Well, as I was begrudgingly lifting the garage door manually to take my daughter to school, it suddenly felt  familiar.  We never had a garage door opener growing up, we always had to get out of the car to open it. And I never felt it was a big deal. It was just part of our lives then. But now it seemed like an inconvenience for me to have to do it because I had to actually get out of the car and walk over and manually perform a function I normally could just push a button to achieve.

And that is just it. We have become a push button society. We like to push a button and make things work. We don't ever want to have to get up to change a channel, open a garage door, go to the library and thumb through books to do any research or write things by hand. We never want to actually wash dishes or take a towel to dry them. We have drive through's and computers and instant heat.
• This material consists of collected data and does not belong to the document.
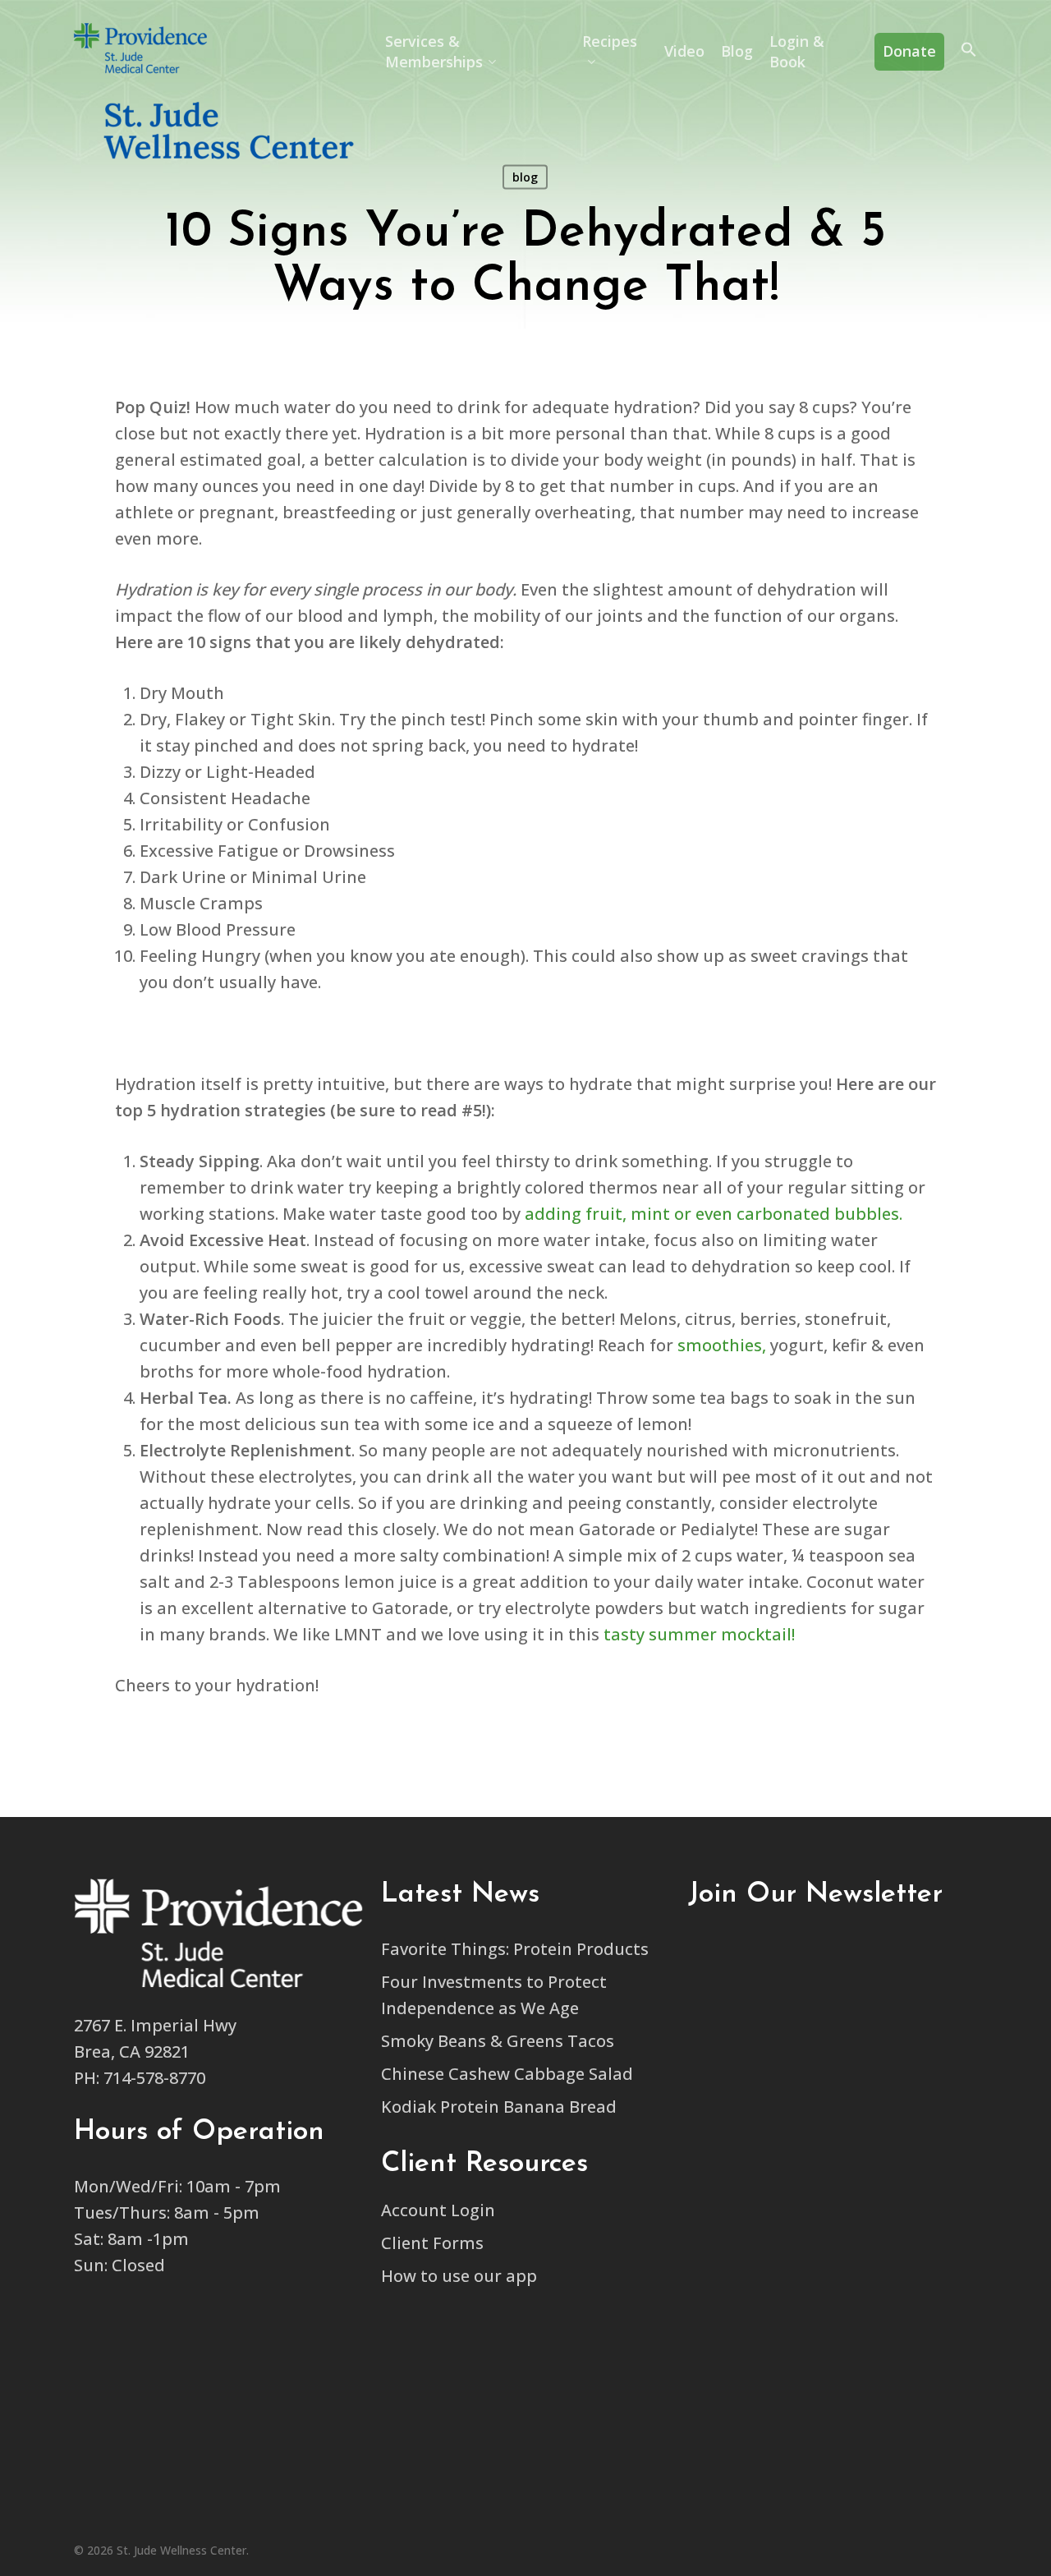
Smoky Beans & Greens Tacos (497, 2041)
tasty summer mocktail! (697, 1634)
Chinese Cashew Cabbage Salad (507, 2074)
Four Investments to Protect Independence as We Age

In the summer we have cool air blowing through our homes automatically. Our clothes get dried easily. We can heat up a meal in minutes. Why, we even have robotic vacuum cleaners.

We may think that all these conveniences are just dandy and make our life so much easier than our ancestors who had to cut wood or shovel coal for heat, who hung laundry out to dry, sometimes after washing it by hand; who washed and dried dishes after each meal and who cooked things slowly, sometimes all day long for just one glorious meal.

We may laugh at the way they hand shoveled snow all day, or raked a lawn or swept debris with a broom. We snicker at the thought of how they chopped wood or canned foods, made homemade bread or wrote long letters to loved ones.  We don't have to do any of those things anymore. We don't even have to read a book made out of paper. We can download it instantly and read it on a screen. We can send email or text. We are a technologically advanced society.

But we are bored while we sit on the couch scrolling through the 200 channels we get on our large screen TV's all the while complaining that there is nothing to watch. If we want information, we google it instantly while sitting at our computers or smartphones no matter where we are and we complain that the information is taking too long to download..  If we want music, we put ear buds into our ears, push a button and settle in. No more manually placing records on a turnstile and having the sweet melody fill up a room.

And are we really happier for it? Does it really make our lives so much easier, so much better? Do we really have so much more time now?

I don't think so. And we certainly are not healthier for it. We are fatter and sicker than ever before.

We never used to have an obesity problem in the United States.  We moved more. We walked. We rode bikes.  TV was less of a distraction because we had fewer choices.

Now we sit more.  We drive everywhere. We join gyms to exercise all the while having someone else clean our homes and do our yard work.   

And don't even get me started on how isolated we have become looking at our little screens all day long.

So, while it really was an inconvenience to not have power for 4 days and a reminder to be thankful for all the things we do take for granted, like hot showers and lights, it also reminded me that all the conveniences we have come to rely upon are really not that essential to our well being.  Perhaps just the opposite. And that doing things ourselves, by using our own brawn and our own effort, is a very healthy, satisfying experience that we need to think about returning to.